VANCOUVER – The Canadian dollar is expected to remain weak and perhaps reach as low as 90 cents US by the end of the year, but the country’s top economists aren’t panicking yet.

A panel of experts said at a Vancouver Board of Trade forum on Thursday that a low loonie could mean slower economic growth, but it’s not all bad news for Canadians.

“The retail side, the export side and some of the specific industries such as the film industry in B.C. will benefit from a softer dollar,” said Craig Wright, senior vice president and chief economist with RBC Royal Bank.

The loonie declined 6.6 per cent last year and has dropped another three per cent in just the first two weeks of 2014 — the lowest value in four years.

Even though a series of unfortunate events have hit Canada over the last few weeks, including a “miserable employment report” for December and a furious winter storm that slammed the eastern provinces, Doug Porter with BMO Capital Markets said he remains “guardedly optimistic,” about Canada’s economic prospects.

“Part of the reason why the currency is declining is because the outlook for the U.S. economy is improving and there’s just a lot more confidence in the U.S. dollar,” he said.

“There’s also a lot more confidence in Europe that they’re putting their crisis in the rear view mirror, so investors are more willing to pour (investment) into places like Europe and the U.S., and ultimately that will be good news for Canada.”

Canada’s recovery since the 2008 recession has largely been driven by consumer spending and the housing market, and David Tulk with TD Securities said it’s time businesses took the lead.

Tulk said a weaker loonie may give export industries the tailwind they need, but he still doesn’t expect economic growth to go up by anything more than two per cent.

Panel members said much of Canada’s economic prospects depend on getting Alberta’s oil to market, and the sooner British Columbia can finalize projects like Enbridge’s proposed $8 billion Northern Gateway pipeline, the better.

The project, if approved by the federal government, would see Alberta crude oil transported to the B.C. coast and then shipped to foreign markets.

A review panel concluded last month that the project should go ahead if 209 conditions are met.

David Watt, chief economist with HSBC Bank Canada, said Alberta’s difficulty in getting oil out of the country — which includes the delayed decision on the Keystone XL pipeline to the United States — raises skepticism.

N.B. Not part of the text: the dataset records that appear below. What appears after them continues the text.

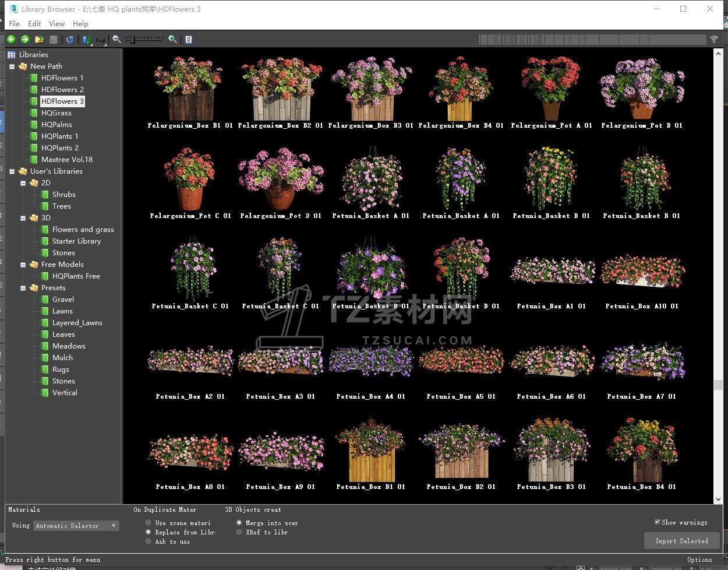
Task: Click the green back arrow
Action: [x=11, y=39]
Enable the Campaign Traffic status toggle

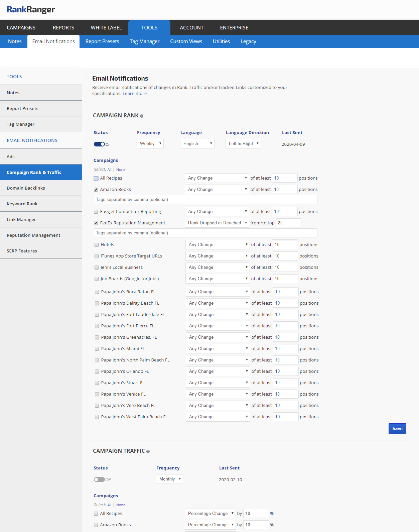click(x=99, y=480)
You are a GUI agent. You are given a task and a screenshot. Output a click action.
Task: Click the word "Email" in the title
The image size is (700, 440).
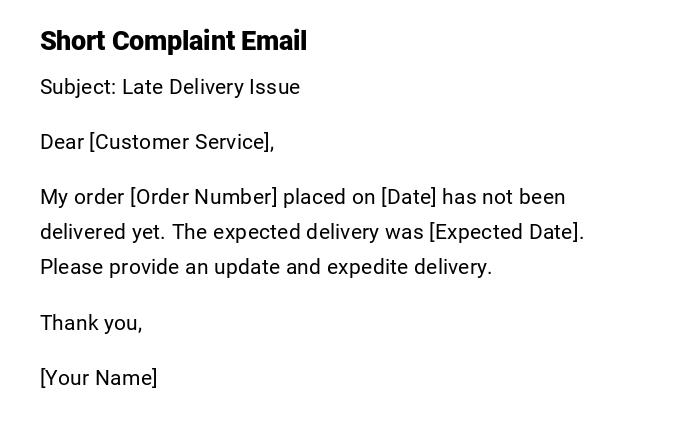coord(274,41)
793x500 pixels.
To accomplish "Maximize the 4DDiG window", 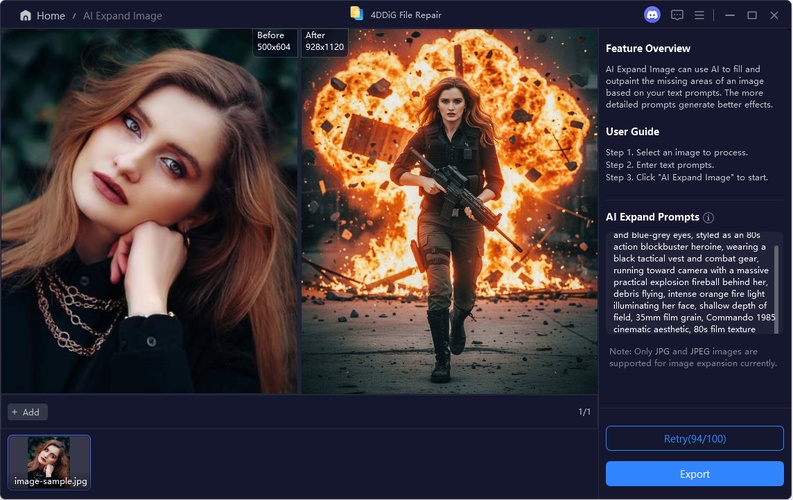I will (x=751, y=15).

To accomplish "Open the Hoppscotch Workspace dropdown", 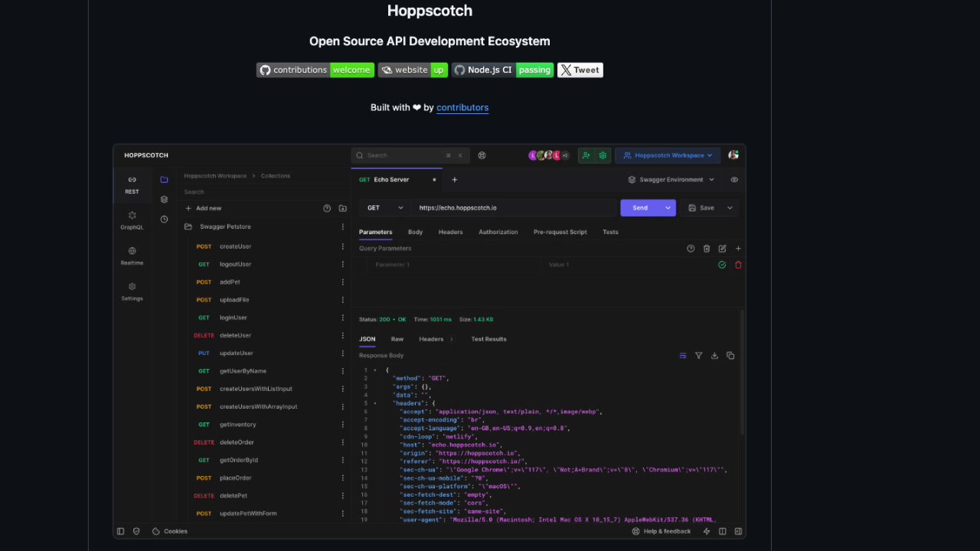I will (x=667, y=155).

“When we think about investment in the energy sector — $400 billion over the next decade and almost half of that into Alberta for the oil sands — you begin to raise questions about if we can’t get the oil out of Alberta, then there’s an issue of whether investment is actually going to occur, and then our projected outlook for oil production comes into question,” said David Watt,

“How Canada’s going to develop over the next 15, 20 years is at risk with decisions that are going to be made possibly within the next year.”

But Peter Hall, vice president and chief economist with Export Development Canada said he believes projects such as the Northern Gateway pipeline will see the light of day.

“(In) oil alone, as high as $25 billion a year is being lost as a result of the resource being shut in the country,” he said.

“That, together with the means being used to transport this stuff at the moment is not selling well, is actually creating a tremendous amount of monetary incentive to do something about this.”